> Given instruction
Reproduce each of the following lines of data verbatim.

(Lines of data)
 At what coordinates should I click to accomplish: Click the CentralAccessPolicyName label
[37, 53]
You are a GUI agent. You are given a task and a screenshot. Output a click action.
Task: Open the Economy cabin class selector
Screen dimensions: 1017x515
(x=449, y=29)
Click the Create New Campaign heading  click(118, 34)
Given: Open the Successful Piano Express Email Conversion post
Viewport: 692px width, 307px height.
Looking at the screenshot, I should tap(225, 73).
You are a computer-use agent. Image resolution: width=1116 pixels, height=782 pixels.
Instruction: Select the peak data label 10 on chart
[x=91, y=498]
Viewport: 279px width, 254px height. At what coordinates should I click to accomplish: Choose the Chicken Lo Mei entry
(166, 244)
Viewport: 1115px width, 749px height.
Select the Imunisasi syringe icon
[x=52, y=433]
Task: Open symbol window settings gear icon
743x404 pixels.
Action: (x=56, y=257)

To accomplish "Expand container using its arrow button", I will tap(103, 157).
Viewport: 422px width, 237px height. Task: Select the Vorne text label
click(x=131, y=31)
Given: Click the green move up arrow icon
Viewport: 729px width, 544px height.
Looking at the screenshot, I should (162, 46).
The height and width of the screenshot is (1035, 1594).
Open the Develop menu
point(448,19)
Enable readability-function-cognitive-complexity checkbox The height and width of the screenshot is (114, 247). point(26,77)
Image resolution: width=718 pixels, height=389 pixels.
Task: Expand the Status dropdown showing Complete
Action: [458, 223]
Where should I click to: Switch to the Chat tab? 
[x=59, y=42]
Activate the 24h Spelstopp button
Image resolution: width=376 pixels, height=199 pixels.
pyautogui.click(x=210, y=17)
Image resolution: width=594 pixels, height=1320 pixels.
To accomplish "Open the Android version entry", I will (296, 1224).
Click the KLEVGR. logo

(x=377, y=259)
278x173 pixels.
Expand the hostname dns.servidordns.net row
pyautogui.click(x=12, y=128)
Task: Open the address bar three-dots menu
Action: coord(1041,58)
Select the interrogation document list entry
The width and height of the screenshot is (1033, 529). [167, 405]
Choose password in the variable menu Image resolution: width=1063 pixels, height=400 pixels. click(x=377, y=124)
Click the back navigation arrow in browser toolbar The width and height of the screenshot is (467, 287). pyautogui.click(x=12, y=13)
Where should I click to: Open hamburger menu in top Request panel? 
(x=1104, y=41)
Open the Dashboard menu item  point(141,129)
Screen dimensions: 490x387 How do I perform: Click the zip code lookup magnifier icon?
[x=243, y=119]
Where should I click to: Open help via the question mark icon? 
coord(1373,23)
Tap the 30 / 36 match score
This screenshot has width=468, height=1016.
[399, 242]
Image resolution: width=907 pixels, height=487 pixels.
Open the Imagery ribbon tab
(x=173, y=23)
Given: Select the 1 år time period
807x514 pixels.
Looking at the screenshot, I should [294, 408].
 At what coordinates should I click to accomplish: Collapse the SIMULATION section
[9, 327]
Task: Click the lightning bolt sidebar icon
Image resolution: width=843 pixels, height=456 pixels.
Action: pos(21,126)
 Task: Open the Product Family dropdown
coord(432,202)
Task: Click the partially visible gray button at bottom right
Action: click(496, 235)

> Output of the task
 At what coordinates should I click to accomplish: Click the CentralAccessPolicyName label
[37, 53]
You are a GUI agent. You are given a task and a screenshot. Output a click action.
Task: Open the Economy cabin class selector
Screen dimensions: 1017x515
(x=449, y=29)
Click the Create New Campaign heading  click(118, 34)
Given: Open the Successful Piano Express Email Conversion post
Viewport: 692px width, 307px height.
Looking at the screenshot, I should tap(225, 73).
You are a computer-use agent. Image resolution: width=1116 pixels, height=782 pixels.
Instruction: Select the peak data label 10 on chart
[x=91, y=498]
Viewport: 279px width, 254px height. At what coordinates should I click to accomplish: Choose the Chicken Lo Mei entry
(166, 244)
Viewport: 1115px width, 749px height.
Select the Imunisasi syringe icon
[x=52, y=433]
Task: Open symbol window settings gear icon
743x404 pixels.
Action: (x=56, y=257)

To accomplish "Expand container using its arrow button", I will tap(103, 157).
Viewport: 422px width, 237px height. Task: Select the Vorne text label
click(x=131, y=31)
Given: Click the green move up arrow icon
Viewport: 729px width, 544px height.
Looking at the screenshot, I should (162, 46).
The height and width of the screenshot is (1035, 1594).
Open the Develop menu
point(448,19)
Enable readability-function-cognitive-complexity checkbox The height and width of the screenshot is (114, 247). point(26,77)
Image resolution: width=718 pixels, height=389 pixels.
Task: Expand the Status dropdown showing Complete
Action: [458, 223]
Where should I click to: Switch to the Chat tab? 
[x=59, y=42]
Activate the 24h Spelstopp button
Image resolution: width=376 pixels, height=199 pixels.
pyautogui.click(x=210, y=17)
Image resolution: width=594 pixels, height=1320 pixels.
To accomplish "Open the Android version entry", I will (296, 1224).
Click the KLEVGR. logo

(x=377, y=259)
278x173 pixels.
Expand the hostname dns.servidordns.net row
pyautogui.click(x=12, y=128)
Task: Open the address bar three-dots menu
Action: coord(1041,58)
Select the interrogation document list entry
The width and height of the screenshot is (1033, 529). [167, 405]
Choose password in the variable menu Image resolution: width=1063 pixels, height=400 pixels. click(x=377, y=124)
Click the back navigation arrow in browser toolbar The width and height of the screenshot is (467, 287). pyautogui.click(x=12, y=13)
Where should I click to: Open hamburger menu in top Request panel? 
(x=1104, y=41)
Open the Dashboard menu item  point(141,129)
Screen dimensions: 490x387 How do I perform: Click the zip code lookup magnifier icon?
[x=243, y=119]
Where should I click to: Open help via the question mark icon? 
coord(1373,23)
Tap the 30 / 36 match score
This screenshot has width=468, height=1016.
[399, 242]
Image resolution: width=907 pixels, height=487 pixels.
Open the Imagery ribbon tab
(x=173, y=23)
Given: Select the 1 år time period
807x514 pixels.
Looking at the screenshot, I should [294, 408].
 At what coordinates should I click to accomplish: Collapse the SIMULATION section
[9, 327]
Task: Click the lightning bolt sidebar icon
Image resolution: width=843 pixels, height=456 pixels.
Action: pos(21,126)
 Task: Open the Product Family dropdown
coord(432,202)
Task: Click the partially visible gray button at bottom right
Action: click(496, 235)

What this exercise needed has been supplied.